> Document:
I think it was in 1988, at a talk at the IDSA (Institute of Defence

Studies and Analysis, New Delhi) that Neville Maxwell peddled his

thesis that it was India that was the aggressor in 1962, and claimed

that China merely 'reacted'.

 

Maxwell is a self-confessed Maoist, and anybody who has had occasion

to deal with the ideologically motivated scholars (?) of the pink

variety knows how difficult it is to argue with them! Yet, having

spent close to four years researching the subject, backed up by

military experience/knowledge, field visits and hundreds of

interviews, I was on sure ground.

 

The question I posed to Maxwell was simple... if it was merely

reacting to provocations, how come the attack on October 20, 1962,

took place at the same time in the Chip Chap valley in Ladakh and

1000km away on the Namkachu river? The precision and co-ordination

speaks for a well thought-out plan and premeditation. To talk of

these co-ordinated attacks over a wide front as 'reaction' is

military nonsense.

 

The second and even more fundamental point is the huge resources in

heavy artillery and mortars used by the Chinese during the

operations, specially in the Ladakh sector. Tibet, in 1962, was a

virtual desert, bereft of any local resources. Even a pin had to be

brought all the way from the 'mainland', over a tortuous and single

road from the railhead located nearly 2000km away. It is like the

Indian Army fighting in Arunachal with the nearest railhead located

at Kanyakumari.

> Exercise objective:
Write the next part of the piece on the 1962 India–China war, picking up after its last sentence. The items that come next play no part here.

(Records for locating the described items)

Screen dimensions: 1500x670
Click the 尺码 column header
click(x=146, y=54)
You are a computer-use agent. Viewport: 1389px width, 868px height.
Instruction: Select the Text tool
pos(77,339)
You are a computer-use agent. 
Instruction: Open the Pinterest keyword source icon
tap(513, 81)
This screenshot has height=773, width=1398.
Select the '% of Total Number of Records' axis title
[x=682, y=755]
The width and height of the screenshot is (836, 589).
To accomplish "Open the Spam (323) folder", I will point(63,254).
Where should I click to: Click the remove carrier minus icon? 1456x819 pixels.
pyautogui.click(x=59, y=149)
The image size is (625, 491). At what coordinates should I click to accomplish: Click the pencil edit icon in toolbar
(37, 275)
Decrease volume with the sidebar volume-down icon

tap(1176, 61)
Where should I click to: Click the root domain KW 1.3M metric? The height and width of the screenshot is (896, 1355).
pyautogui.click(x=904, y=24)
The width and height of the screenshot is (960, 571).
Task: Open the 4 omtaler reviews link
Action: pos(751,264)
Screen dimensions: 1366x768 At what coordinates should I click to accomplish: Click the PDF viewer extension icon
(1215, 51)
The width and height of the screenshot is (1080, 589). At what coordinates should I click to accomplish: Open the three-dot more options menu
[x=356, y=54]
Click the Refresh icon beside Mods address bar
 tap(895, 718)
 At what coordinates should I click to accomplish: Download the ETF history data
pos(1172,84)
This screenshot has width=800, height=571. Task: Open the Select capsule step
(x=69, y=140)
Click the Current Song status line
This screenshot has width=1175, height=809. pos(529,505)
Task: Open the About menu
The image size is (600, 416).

> Reply to the exercise:
In order to suppress the Tibetans, the Chinese indeed had a very

large military presence in Tibet. But that was mainly infantry, not

heavy weaponry. In fact, it was a journalist of The Hindustan Times

who reported the rumours circulating in Kalimpong (Sikkim was then

independent and heavily infested with Chinese spies) that heavy

artillery from the Taiwan front had been moved to Tibet. The Chinese

took a good six to eight months to gather all these resources. A

reaction indeed!

 

Unfortunately for Indians, with no means to monitor Chinese

movements, India was in the dark about these developments.

 

This does not mean that India, especially Nehru, did not make

provocative statements. He did. The classic being the offhand remark

while leaving for Colombo, when he told the waiting media that he had

ordered the Indian Army to 'throw out the Chinese'! But there is a

vast gulf between verbal and military provocations.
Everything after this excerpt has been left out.